(DATA)

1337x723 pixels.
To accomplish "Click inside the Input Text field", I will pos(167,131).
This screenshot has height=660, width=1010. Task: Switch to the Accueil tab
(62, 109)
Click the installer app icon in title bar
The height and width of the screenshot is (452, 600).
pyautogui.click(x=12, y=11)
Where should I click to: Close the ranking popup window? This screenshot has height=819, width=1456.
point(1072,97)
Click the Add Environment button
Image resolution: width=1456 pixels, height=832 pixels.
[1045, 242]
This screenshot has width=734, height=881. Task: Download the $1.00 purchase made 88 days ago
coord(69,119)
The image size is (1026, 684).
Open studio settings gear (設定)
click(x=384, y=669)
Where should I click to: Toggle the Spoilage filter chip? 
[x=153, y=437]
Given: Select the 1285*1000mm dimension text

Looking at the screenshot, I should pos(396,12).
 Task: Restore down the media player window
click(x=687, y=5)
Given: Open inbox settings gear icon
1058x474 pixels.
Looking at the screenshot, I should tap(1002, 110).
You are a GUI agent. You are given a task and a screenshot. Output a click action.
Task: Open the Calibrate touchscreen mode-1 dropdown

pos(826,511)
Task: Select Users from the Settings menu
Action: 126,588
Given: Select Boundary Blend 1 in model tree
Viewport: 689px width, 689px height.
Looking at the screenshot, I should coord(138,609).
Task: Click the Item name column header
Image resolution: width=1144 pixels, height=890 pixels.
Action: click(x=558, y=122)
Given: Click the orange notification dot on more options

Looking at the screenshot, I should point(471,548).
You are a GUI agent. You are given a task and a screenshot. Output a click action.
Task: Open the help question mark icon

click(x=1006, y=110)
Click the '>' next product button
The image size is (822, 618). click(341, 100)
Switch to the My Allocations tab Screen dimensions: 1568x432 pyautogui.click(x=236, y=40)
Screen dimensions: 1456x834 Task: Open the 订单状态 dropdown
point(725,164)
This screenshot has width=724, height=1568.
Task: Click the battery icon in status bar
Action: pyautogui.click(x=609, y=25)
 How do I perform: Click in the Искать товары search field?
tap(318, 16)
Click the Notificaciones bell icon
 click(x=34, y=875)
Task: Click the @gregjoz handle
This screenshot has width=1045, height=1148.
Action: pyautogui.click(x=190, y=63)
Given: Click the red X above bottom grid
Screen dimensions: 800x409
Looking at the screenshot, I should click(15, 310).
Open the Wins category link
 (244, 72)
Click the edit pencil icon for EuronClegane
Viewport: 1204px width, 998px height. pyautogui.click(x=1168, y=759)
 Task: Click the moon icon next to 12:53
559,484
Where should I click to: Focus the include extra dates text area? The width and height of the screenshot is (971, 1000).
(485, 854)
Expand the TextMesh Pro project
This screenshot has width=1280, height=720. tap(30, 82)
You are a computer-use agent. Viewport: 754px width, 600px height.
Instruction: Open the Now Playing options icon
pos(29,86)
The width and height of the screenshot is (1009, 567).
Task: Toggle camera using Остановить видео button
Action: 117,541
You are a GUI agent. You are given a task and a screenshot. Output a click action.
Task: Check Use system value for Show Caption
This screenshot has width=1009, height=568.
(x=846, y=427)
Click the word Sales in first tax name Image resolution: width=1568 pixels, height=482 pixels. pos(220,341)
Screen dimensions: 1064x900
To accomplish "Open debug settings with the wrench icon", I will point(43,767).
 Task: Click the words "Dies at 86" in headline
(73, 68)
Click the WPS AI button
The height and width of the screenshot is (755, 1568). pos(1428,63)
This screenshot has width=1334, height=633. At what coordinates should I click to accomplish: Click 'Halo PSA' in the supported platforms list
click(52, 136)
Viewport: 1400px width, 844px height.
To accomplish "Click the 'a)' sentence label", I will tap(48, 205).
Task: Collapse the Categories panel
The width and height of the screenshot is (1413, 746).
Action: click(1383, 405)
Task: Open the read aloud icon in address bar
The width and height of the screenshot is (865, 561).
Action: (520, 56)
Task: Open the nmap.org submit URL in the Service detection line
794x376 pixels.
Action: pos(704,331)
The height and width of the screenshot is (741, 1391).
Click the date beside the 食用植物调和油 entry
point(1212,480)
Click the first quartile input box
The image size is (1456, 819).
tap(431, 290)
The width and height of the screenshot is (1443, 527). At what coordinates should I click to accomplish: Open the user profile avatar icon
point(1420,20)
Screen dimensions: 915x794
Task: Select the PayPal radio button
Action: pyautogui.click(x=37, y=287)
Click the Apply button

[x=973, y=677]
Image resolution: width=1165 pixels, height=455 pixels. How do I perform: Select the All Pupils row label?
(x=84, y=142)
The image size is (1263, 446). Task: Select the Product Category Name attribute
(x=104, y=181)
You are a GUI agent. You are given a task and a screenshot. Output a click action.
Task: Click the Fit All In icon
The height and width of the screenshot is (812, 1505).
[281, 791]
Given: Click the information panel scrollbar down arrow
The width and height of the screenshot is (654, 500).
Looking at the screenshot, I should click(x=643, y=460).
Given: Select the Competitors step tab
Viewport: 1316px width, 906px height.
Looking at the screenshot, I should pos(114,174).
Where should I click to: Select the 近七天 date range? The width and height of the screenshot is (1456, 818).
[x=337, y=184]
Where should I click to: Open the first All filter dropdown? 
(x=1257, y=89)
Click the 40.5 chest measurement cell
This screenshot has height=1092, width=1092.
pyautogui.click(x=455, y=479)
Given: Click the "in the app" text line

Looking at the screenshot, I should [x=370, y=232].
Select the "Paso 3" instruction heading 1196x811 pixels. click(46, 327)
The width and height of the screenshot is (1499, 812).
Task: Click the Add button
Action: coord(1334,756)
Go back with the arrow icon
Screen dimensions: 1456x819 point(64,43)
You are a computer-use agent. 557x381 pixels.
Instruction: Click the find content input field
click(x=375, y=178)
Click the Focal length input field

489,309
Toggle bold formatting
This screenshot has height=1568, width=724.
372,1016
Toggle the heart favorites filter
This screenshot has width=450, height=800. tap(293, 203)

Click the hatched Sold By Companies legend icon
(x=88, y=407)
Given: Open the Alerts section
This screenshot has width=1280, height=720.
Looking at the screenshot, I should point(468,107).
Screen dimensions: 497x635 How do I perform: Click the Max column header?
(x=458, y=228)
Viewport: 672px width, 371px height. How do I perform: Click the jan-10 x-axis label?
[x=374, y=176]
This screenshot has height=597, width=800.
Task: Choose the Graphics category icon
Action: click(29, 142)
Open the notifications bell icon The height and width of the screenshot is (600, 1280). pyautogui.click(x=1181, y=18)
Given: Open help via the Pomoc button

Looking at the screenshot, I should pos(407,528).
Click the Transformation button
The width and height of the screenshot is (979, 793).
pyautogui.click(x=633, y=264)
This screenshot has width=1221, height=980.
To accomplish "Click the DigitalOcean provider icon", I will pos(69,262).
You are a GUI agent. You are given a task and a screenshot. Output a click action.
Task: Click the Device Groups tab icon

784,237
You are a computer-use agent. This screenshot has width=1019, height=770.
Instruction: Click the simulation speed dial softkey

(End DATA)

TASK:
From the entries above, give again exactly the lines running from the line with "Viewport: 1316px width, 906px height." to the line with "This screenshot has width=1221, height=980."; include both of those lines.

OUTPUT OF THE EXERCISE:
Viewport: 1316px width, 906px height.
Looking at the screenshot, I should pos(114,174).
Where should I click to: Select the 近七天 date range? The width and height of the screenshot is (1456, 818).
[x=337, y=184]
Where should I click to: Open the first All filter dropdown? 
(x=1257, y=89)
Click the 40.5 chest measurement cell
This screenshot has height=1092, width=1092.
pyautogui.click(x=455, y=479)
Given: Click the "in the app" text line

Looking at the screenshot, I should [x=370, y=232].
Select the "Paso 3" instruction heading 1196x811 pixels. click(46, 327)
The width and height of the screenshot is (1499, 812).
Task: Click the Add button
Action: coord(1334,756)
Go back with the arrow icon
Screen dimensions: 1456x819 point(64,43)
You are a computer-use agent. 557x381 pixels.
Instruction: Click the find content input field
click(x=375, y=178)
Click the Focal length input field

489,309
Toggle bold formatting
This screenshot has height=1568, width=724.
372,1016
Toggle the heart favorites filter
This screenshot has width=450, height=800. tap(293, 203)

Click the hatched Sold By Companies legend icon
(x=88, y=407)
Given: Open the Alerts section
This screenshot has width=1280, height=720.
Looking at the screenshot, I should point(468,107).
Screen dimensions: 497x635 How do I perform: Click the Max column header?
(x=458, y=228)
Viewport: 672px width, 371px height. How do I perform: Click the jan-10 x-axis label?
[x=374, y=176]
This screenshot has height=597, width=800.
Task: Choose the Graphics category icon
Action: click(29, 142)
Open the notifications bell icon The height and width of the screenshot is (600, 1280). pyautogui.click(x=1181, y=18)
Given: Open help via the Pomoc button

Looking at the screenshot, I should pos(407,528).
Click the Transformation button
The width and height of the screenshot is (979, 793).
pyautogui.click(x=633, y=264)
This screenshot has width=1221, height=980.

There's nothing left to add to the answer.